As shown by the accuracy scores, the model quickly learns to classify the images. At the end of training, the test accuarcy is ~98%, which is great.

We can visualize the progress of training by plotting the collected accuacies:

In [18]:
plt.plot(train_accs)
Out[18]:
[<matplotlib.lines.Line2D at 0x7f334c4fc850>]
In [20]:
plt.plot(test_accs)
Out[20]:
[<matplotlib.lines.Line2D at 0x7f32eead5390>]

In both plots, the accuracy is very good near the end of training.

In classification, accuracy is only 1 metric. In real life applications, we must make sure that the data is balanced and to report recall, precision, and f1-score.
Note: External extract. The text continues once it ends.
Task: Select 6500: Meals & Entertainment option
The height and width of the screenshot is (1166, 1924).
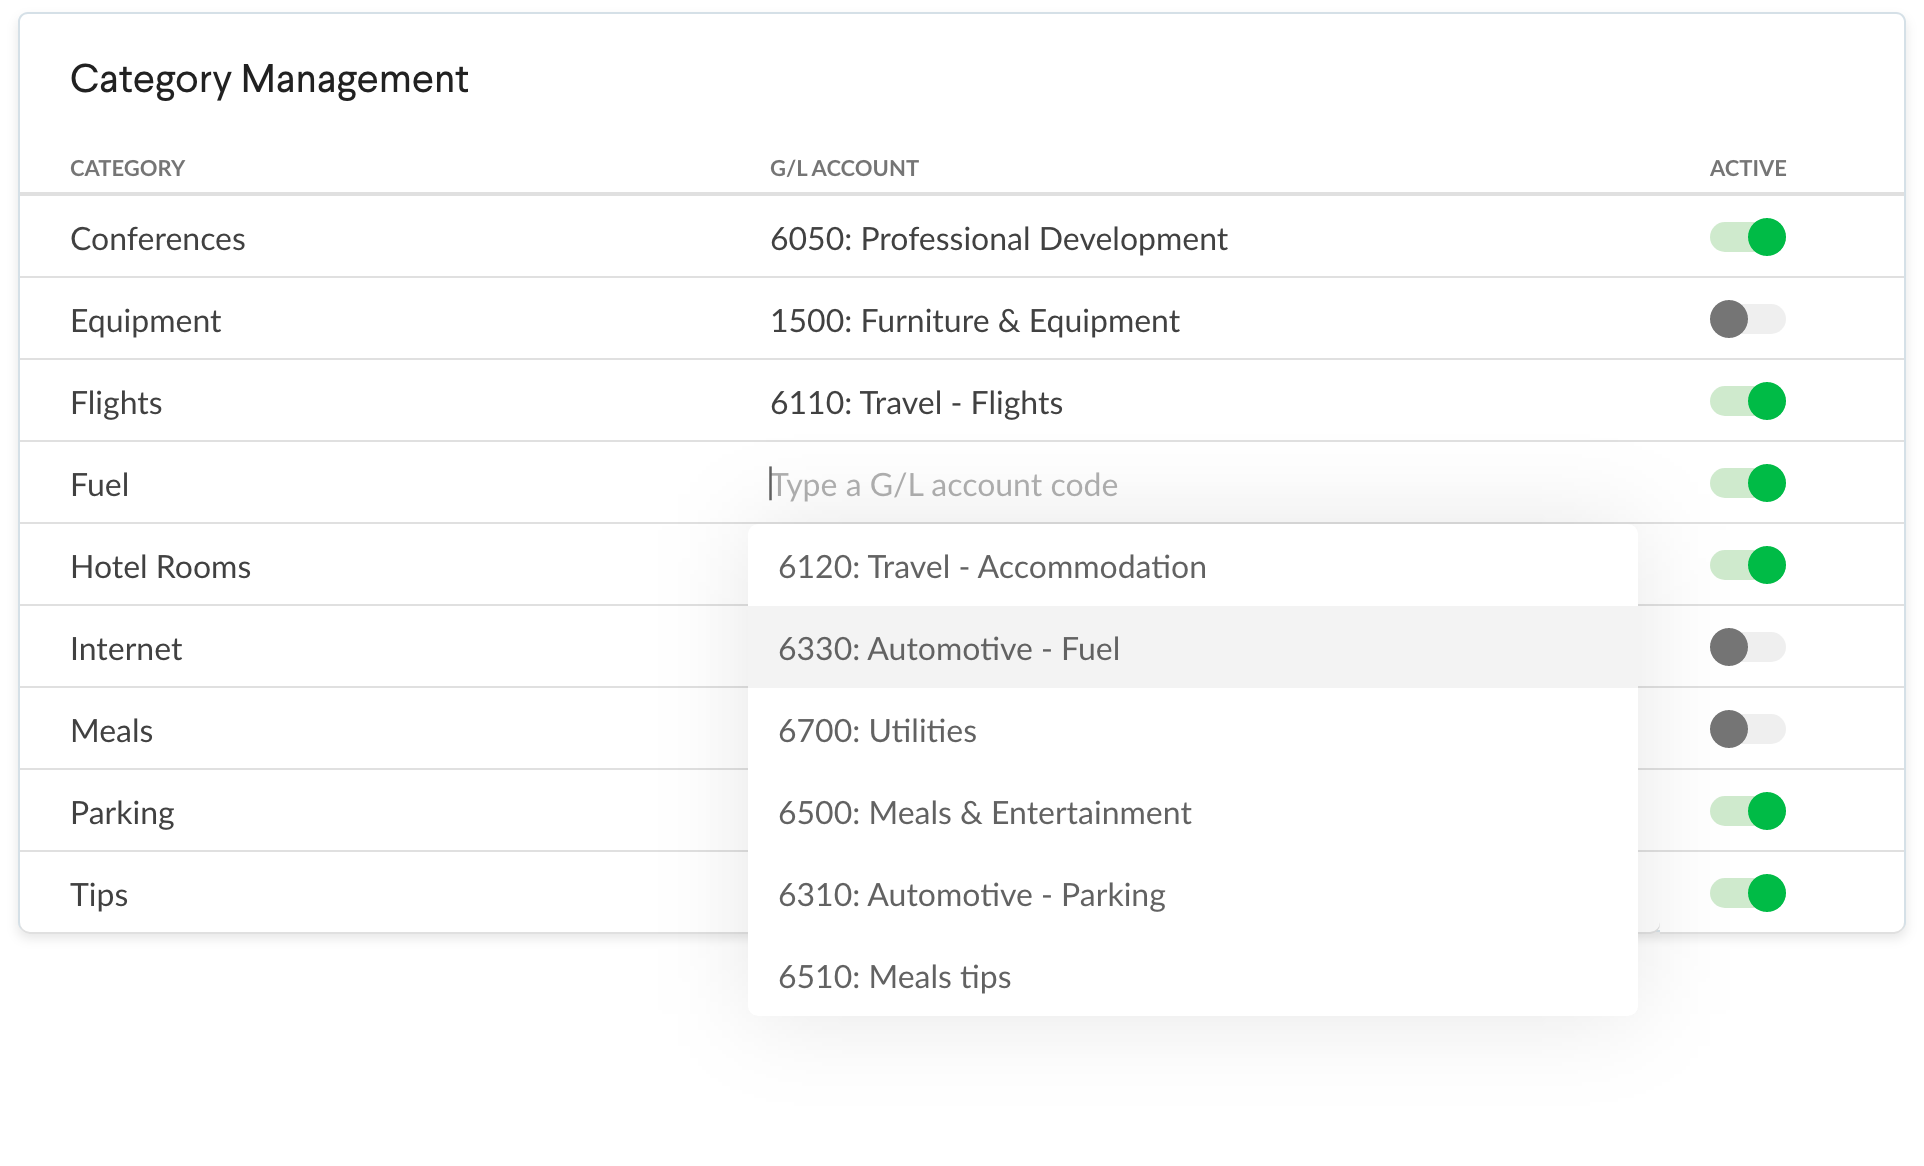Action: [x=984, y=813]
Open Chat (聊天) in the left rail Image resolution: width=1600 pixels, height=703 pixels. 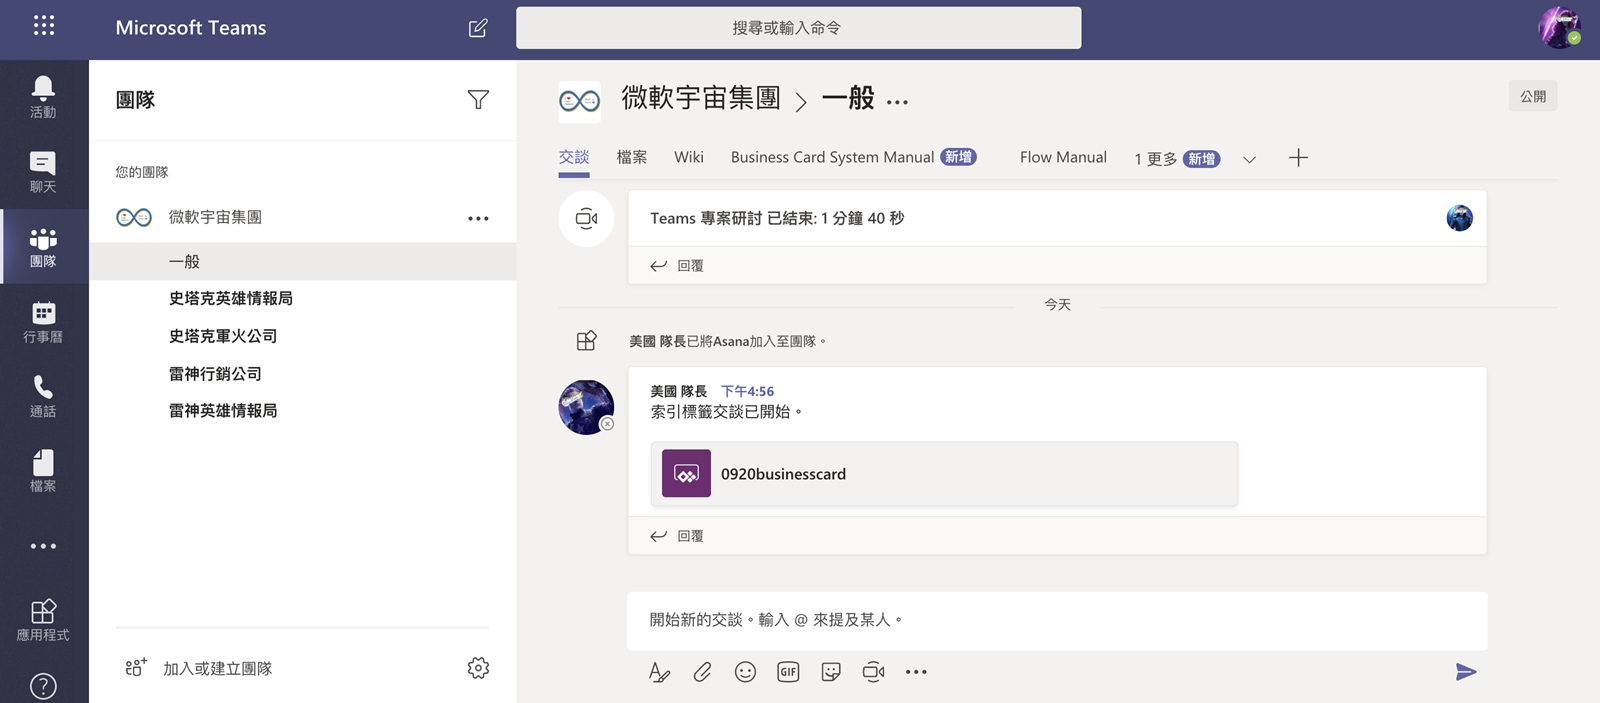click(43, 171)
These metrics can be found on the sklearn metrics module and they are used the same way we used accuracy_score()

Now, let us test the model to make sure it is actually functioning.

In [21]:
# Get a random test image
random_id = random.randint(0, len(test_ds))
img, lbl = training_ds[random_id]
In [22]:
plt.imshow(img.squeeze(), cmap="gray")
Out[22]:
<matplotlib.image.AxesImage at 0x7f32eeab0e10>
In [23]:
lbl
Out[23]:
9
In [24]:
# First, send the image to device
img = img.to(device)
In [25]:
# Feed the image to the model
logits = model(img)
In [26]:
# Get the class with the highest score
_, preds = torch.max(logits, 1)
pred = preds.item()
pred
Out[26]:
9
In [27]:
pred == lbl
Out[27]:
True

As shown, in almost all random test cases, the model is capable of predicting the correct class.

Saving/Loading Models

Now that we have a trained model, we should save it to disk. That way, we can quickly load it whenever we need predictions without having to train the model again. Saving and loading models is very simple in PyTorch:

In [28]:
# Saving current weights:
path = "mnist_model.pt"
torch.save(model.state_dict(), path)

Now, let's initialize a new model without loading the weights:

In [29]:
new_model = FFNN()
new_model = new_model.to(device)

Since this model is untrained, we expect it to perform poorly when predicting:

In [30]:
logits = new_model(img)
_, preds = torch.max(logits, 1)
pred = preds.item()
pred 
Out[30]:
0
In [31]:
pred == lbl
Out[31]:
False

As expected, it does not perform well.

Now, let's load the trained weights from disk:

In [32]:
new_model.load_state_dict(torch.load(path))
Out[32]:
<All keys matched successfully>

Finally, let's make sure that the new model performs properly:

In [33]:
logits = new_model(img)
_, preds = torch.max(logits, 1)
pred = preds.item()
pred 
Out[33]:
9
In [34]:
pred == lbl
Out[34]:
True

Great! Now we can train models and save them for later use quickly.